I guess I should have answered this question before I read the articles. However, my idea of how reading is learned comes from only my experience as a pre-school teacher. I have always said for me personally the first time a child decodes a word is almost more exciting than the first step. My experience in a Montessori classroom has shown me that children can perform many exercises that prepare them for early reading among which include doing everything from left to right. Picture recognition and exercises in picture matching can provide good preparation for later recognizing letters. While working with children on the phonics, providing them with movable objects that begin with sounds we are teaching them seems to be helpful. Also having them trace the letter on raised letter boards as well as using a sand tray for tracing helps the child imprint the sound on their brain. I very much like the fact that we rarely call letters by their name but rather byt the sound they make. Reading seems to occur for many in our school in a very natural manner with little stress or frustration. Children seem to enjoy journal writing and picture story where they learn to talk about what they see and that words in the journal can tell their own story.

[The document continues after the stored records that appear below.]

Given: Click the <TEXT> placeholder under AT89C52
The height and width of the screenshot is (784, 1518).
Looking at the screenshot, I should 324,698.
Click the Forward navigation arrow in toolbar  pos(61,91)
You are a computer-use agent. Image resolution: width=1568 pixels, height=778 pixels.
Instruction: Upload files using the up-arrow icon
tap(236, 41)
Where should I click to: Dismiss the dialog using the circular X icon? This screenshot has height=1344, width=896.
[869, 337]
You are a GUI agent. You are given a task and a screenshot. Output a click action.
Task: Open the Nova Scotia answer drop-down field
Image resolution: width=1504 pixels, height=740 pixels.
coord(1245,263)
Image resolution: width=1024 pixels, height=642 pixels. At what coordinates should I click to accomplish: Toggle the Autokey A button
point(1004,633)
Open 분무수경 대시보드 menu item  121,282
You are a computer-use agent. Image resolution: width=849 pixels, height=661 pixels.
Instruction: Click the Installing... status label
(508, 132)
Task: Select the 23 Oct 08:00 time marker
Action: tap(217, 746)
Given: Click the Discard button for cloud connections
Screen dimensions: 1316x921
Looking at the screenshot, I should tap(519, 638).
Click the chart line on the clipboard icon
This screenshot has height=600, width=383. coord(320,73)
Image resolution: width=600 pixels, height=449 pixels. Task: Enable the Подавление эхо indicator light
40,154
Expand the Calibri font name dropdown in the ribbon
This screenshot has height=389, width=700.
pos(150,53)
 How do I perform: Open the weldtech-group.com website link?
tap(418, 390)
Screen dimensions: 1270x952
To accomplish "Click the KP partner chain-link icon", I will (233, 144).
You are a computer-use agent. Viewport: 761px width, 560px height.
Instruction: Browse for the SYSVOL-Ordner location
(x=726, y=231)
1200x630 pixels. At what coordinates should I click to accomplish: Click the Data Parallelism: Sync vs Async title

I think that many of the methods we use in the montessori curriculum to teach langauge and reading could be very beneficial to those who have difficulty learning and perhaps they could learn more easily by touching and feeling. It is far easier to teach with the concrete materials before moviung on the the written.
In conclusion, I guess I have a lot to learn about different methods of teaching reading and I am anxious to do so, and hope that i can adopt some of these methods too.